La forma documental es la elección estética, a mi juicio, adecuada, ya que permite prescindir de personajes preparados para rastrear en las personas manos, gestos y silencios, sus huellas en la arena, e intentar preservar algo de lo fugitivo, de lo que a cada segundo desaparece, antes de que lo devore el tiempo.

La forma documental como elección estética permite prescindir de la puesta en escena, del vestuario, del maquillaje, de la ambientación, de la utilería y, principalmente, de los actores, para atender a las sutiles, ínfimas, desapercibidas relaciones de las personas con sus espacios, con sus objetos, con los demás, consigo mismas.

Para atender, en fin, a las luces, las penumbras, los vacíos de sus horas, de sus habitaciones, de sus calmas, de sus angustias, de sus rutinas, sin dirigir la atención del espectador hacia un sentido o una interpretación pensados de antemano: estamos, así, frente a la intención paradójica de no tener intención alguna, y si hay una paradoja inherente a todo documental, es esta. Gracias a tal elección, la densidad de los seres, lo insondable de la consciencia, la sobreabundancia de sentido del mundo son lo que El tiempo nublado respeta, por sobre todo, en su praxis fílmica.
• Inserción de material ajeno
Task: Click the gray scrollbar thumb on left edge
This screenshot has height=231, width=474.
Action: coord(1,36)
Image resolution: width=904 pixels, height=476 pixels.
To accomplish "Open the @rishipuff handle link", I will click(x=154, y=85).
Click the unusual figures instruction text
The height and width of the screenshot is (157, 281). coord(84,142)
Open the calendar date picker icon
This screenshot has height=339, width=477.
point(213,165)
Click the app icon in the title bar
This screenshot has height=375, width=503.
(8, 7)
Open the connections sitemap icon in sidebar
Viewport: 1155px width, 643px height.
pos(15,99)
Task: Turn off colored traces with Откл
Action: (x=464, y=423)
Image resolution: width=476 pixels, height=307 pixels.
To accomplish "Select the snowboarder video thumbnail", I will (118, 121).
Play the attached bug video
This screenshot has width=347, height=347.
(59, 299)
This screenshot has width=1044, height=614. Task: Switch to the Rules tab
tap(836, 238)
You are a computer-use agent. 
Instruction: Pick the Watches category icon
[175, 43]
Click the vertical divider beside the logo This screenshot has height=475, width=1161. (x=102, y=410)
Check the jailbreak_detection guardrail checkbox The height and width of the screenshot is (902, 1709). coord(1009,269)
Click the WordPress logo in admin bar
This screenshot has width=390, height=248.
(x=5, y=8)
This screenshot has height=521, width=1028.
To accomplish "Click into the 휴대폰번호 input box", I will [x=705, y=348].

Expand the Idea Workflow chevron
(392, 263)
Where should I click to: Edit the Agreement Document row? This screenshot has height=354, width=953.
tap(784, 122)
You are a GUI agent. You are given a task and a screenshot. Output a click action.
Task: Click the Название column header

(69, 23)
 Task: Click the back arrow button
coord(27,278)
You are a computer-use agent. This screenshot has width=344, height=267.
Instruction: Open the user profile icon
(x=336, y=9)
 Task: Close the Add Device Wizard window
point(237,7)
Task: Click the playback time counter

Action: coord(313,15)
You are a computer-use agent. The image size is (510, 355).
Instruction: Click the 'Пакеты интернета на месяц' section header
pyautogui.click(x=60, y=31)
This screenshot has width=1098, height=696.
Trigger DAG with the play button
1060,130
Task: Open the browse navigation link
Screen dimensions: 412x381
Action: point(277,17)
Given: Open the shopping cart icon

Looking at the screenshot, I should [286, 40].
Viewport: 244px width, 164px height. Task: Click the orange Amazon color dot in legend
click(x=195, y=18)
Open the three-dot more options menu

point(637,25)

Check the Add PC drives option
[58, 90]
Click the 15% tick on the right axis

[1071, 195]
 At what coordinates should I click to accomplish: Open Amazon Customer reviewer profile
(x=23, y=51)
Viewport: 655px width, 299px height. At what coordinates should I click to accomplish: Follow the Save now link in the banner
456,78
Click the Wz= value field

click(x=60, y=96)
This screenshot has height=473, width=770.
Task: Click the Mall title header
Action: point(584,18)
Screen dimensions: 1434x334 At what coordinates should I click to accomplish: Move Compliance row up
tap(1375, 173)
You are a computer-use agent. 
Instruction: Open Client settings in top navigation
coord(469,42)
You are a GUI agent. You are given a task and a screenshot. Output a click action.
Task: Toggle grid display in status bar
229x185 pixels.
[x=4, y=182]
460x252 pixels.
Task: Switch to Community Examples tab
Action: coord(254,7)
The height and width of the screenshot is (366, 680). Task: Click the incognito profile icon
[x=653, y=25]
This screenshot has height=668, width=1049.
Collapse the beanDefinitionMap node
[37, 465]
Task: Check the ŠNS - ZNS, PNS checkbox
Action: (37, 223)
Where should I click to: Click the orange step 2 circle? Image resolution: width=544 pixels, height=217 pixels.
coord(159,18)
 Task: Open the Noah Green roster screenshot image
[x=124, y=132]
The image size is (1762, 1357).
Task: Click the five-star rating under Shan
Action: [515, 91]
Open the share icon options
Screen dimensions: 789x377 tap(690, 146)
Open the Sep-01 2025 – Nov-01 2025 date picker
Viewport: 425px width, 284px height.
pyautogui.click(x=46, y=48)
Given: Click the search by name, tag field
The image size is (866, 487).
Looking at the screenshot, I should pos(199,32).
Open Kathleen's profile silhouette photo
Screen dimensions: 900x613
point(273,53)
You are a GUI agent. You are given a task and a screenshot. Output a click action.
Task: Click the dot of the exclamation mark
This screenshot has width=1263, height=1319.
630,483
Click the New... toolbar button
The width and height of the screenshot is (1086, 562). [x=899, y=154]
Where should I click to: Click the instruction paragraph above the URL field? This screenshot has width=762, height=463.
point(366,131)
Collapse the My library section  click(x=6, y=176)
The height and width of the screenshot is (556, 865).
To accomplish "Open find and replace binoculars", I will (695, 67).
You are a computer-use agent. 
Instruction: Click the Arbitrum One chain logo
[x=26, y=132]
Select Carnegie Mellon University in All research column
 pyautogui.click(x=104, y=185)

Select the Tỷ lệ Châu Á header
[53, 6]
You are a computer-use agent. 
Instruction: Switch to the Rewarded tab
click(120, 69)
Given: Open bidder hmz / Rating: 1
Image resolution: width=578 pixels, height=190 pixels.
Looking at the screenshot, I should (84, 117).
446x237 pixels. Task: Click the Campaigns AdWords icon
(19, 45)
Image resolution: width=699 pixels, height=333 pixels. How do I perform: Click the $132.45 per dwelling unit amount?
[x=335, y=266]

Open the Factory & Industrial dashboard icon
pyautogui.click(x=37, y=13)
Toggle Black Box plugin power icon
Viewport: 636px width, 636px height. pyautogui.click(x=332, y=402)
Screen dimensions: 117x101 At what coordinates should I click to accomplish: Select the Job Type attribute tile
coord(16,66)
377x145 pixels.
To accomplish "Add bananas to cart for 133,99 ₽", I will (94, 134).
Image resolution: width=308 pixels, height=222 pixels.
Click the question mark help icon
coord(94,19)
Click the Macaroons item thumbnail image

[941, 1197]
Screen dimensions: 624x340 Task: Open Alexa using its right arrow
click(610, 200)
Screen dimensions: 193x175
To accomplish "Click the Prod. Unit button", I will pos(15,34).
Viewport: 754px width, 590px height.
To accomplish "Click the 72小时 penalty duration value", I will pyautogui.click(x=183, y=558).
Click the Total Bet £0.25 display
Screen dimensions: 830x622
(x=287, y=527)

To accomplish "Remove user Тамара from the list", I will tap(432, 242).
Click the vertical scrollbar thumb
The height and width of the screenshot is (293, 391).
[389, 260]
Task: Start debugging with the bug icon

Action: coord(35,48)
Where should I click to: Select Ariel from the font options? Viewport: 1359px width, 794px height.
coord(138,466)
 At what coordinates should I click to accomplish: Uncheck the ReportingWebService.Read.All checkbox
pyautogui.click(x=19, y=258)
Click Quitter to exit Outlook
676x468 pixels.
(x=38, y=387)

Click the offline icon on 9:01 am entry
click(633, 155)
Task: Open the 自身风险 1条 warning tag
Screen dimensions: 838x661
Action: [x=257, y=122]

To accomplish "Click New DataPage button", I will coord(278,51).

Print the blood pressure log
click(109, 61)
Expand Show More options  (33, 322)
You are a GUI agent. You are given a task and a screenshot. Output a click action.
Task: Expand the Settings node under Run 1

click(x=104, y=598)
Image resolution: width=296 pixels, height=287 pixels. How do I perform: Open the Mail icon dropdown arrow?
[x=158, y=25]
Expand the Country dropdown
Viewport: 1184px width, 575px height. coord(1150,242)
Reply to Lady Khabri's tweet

No pude confirmar, por ende, los prejuicios que –como confesaba hace un momento, al comenzar a escribir este artículo– tenía contra la película, ya que en la sala de cine me encontré con esa belleza inesperada que se refugia en los suburbios de lo real, que merodea en las misteriosas periferias de la vida, que enciende súbitamente el instante fugitivo de los humildes esplendores de la materia.